#### [WRITTEN PROBLEM]
Copy the stretch of the data from its beginning through the line containing "point(420,116)" in full, increasing every coordinate by 13 and leaving all other text unchanged.

#### [SUPPLIED MATERIAL]
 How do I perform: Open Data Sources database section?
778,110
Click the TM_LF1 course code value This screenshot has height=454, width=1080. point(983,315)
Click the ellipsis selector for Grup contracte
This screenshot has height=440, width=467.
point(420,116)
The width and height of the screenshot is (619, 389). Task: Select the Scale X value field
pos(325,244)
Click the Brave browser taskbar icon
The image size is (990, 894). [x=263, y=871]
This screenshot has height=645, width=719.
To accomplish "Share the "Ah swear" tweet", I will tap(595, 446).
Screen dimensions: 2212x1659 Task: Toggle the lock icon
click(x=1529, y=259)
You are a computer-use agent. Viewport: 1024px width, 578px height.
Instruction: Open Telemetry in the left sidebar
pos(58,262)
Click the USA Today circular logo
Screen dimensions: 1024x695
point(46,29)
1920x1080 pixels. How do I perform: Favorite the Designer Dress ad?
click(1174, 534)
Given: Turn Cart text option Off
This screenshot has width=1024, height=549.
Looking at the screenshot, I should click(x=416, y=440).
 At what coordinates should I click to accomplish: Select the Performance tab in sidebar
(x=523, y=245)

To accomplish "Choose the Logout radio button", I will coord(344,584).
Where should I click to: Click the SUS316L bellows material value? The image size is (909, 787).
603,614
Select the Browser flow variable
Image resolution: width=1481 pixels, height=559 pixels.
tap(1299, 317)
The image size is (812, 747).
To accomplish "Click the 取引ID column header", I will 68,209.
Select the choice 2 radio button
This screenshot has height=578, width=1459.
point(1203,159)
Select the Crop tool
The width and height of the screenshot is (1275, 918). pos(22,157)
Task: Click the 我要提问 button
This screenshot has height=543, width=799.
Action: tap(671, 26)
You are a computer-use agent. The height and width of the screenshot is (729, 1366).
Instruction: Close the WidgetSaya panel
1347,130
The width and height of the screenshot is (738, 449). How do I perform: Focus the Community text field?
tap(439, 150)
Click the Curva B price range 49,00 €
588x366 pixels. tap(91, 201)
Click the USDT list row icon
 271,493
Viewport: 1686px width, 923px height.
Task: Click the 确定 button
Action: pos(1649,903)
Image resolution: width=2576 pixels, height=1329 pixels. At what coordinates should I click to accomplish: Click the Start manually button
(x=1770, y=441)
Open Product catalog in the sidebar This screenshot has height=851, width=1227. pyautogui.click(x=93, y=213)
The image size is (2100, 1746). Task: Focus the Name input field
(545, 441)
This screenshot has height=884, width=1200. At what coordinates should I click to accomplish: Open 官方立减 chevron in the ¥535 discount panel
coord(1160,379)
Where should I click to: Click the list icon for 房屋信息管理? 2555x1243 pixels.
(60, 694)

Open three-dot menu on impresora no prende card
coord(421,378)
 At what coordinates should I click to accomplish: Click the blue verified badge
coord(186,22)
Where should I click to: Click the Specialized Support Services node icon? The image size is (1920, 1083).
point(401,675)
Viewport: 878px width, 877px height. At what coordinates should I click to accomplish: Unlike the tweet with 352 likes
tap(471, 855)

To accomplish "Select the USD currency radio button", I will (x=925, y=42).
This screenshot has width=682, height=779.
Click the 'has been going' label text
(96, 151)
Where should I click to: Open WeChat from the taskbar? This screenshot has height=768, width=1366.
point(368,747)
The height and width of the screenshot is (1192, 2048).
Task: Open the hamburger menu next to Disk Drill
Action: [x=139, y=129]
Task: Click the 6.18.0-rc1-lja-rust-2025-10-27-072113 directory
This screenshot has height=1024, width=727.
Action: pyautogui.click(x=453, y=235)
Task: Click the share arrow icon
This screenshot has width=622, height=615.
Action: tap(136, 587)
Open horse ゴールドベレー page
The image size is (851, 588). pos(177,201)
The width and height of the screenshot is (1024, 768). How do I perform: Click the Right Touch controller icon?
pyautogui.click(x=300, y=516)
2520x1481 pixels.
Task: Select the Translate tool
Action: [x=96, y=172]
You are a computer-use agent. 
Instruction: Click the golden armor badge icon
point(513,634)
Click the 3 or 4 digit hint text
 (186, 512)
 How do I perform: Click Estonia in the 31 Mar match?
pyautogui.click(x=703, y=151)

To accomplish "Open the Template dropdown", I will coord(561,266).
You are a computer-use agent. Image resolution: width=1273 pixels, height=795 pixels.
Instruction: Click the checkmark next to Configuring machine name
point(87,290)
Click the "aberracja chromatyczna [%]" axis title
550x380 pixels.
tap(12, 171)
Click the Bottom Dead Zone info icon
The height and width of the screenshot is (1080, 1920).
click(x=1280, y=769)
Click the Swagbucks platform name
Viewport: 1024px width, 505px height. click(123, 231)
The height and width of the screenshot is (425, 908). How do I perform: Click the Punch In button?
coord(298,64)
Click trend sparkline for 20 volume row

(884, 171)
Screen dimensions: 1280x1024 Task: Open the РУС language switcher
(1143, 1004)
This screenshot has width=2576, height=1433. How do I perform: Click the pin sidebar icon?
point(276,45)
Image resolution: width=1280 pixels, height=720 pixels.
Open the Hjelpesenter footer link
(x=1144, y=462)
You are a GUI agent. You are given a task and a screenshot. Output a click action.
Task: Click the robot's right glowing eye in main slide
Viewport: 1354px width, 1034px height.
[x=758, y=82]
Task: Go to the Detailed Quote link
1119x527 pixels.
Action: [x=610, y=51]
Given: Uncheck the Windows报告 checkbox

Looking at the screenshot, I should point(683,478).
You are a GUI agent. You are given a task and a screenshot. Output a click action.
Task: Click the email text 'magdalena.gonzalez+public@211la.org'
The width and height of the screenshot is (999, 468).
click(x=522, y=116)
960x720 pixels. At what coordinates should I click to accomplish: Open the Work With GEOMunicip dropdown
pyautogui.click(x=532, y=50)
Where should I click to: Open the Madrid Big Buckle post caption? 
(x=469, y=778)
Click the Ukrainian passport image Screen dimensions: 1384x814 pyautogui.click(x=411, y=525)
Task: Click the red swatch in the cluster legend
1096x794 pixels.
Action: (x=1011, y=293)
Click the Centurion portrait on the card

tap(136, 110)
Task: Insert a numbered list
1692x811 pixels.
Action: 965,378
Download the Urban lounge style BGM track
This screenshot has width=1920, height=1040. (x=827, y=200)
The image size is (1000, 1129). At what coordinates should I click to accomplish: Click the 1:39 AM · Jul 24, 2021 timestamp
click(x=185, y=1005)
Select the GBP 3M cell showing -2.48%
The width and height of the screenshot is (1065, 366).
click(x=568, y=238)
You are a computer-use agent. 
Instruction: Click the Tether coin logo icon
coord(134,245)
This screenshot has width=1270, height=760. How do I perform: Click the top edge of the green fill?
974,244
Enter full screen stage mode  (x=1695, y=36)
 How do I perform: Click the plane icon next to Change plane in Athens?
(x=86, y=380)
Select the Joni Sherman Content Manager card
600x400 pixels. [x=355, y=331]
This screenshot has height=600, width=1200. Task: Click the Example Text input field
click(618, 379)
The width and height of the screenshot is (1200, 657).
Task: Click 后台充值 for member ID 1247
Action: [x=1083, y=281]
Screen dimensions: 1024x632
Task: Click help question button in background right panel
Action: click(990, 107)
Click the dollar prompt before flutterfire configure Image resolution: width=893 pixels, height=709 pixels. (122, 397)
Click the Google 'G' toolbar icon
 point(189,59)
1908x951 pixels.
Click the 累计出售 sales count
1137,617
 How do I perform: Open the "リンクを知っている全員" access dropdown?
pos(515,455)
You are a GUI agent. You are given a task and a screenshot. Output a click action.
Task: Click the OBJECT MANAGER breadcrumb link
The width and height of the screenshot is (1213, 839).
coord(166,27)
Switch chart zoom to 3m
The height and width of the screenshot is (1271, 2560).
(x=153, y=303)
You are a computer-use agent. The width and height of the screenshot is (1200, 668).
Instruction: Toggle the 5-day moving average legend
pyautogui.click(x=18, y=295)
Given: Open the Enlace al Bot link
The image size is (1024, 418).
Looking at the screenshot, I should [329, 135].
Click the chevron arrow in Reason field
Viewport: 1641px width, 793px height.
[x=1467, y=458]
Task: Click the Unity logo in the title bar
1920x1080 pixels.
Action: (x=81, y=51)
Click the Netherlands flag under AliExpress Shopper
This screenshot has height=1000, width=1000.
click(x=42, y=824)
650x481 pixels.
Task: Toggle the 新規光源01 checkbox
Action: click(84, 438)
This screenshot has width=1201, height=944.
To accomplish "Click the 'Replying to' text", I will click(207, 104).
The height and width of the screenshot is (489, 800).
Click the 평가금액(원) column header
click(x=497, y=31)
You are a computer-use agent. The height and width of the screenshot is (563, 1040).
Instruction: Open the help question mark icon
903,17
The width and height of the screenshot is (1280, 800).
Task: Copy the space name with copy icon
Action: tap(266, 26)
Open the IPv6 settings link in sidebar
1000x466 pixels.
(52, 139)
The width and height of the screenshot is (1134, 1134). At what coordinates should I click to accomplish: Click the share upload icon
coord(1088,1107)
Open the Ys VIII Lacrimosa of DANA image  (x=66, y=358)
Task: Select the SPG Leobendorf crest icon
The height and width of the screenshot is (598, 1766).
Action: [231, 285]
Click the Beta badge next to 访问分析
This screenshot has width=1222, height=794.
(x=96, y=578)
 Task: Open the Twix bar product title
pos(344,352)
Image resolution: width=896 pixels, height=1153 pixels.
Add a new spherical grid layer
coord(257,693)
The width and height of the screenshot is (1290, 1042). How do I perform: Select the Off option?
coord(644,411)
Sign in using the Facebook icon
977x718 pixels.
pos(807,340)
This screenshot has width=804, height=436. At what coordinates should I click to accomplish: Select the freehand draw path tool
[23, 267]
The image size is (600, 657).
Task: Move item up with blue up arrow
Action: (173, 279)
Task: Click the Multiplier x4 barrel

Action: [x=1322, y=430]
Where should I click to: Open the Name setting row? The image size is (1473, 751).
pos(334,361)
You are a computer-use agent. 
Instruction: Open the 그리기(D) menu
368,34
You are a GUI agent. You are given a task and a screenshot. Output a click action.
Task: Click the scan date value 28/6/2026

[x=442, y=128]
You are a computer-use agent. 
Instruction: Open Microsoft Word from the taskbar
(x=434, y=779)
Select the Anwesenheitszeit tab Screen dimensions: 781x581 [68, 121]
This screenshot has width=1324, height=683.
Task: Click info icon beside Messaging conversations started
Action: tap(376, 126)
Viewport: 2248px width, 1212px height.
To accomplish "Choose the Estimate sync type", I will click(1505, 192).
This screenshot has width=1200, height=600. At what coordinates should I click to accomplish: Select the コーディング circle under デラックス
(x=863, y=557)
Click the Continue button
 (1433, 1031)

#### [OUTPUT FOR THIS EXERCISE]
 How do I perform: Open Data Sources database section?
791,123
Click the TM_LF1 course code value This screenshot has height=454, width=1080. point(996,328)
Click the ellipsis selector for Grup contracte
This screenshot has height=440, width=467.
point(433,129)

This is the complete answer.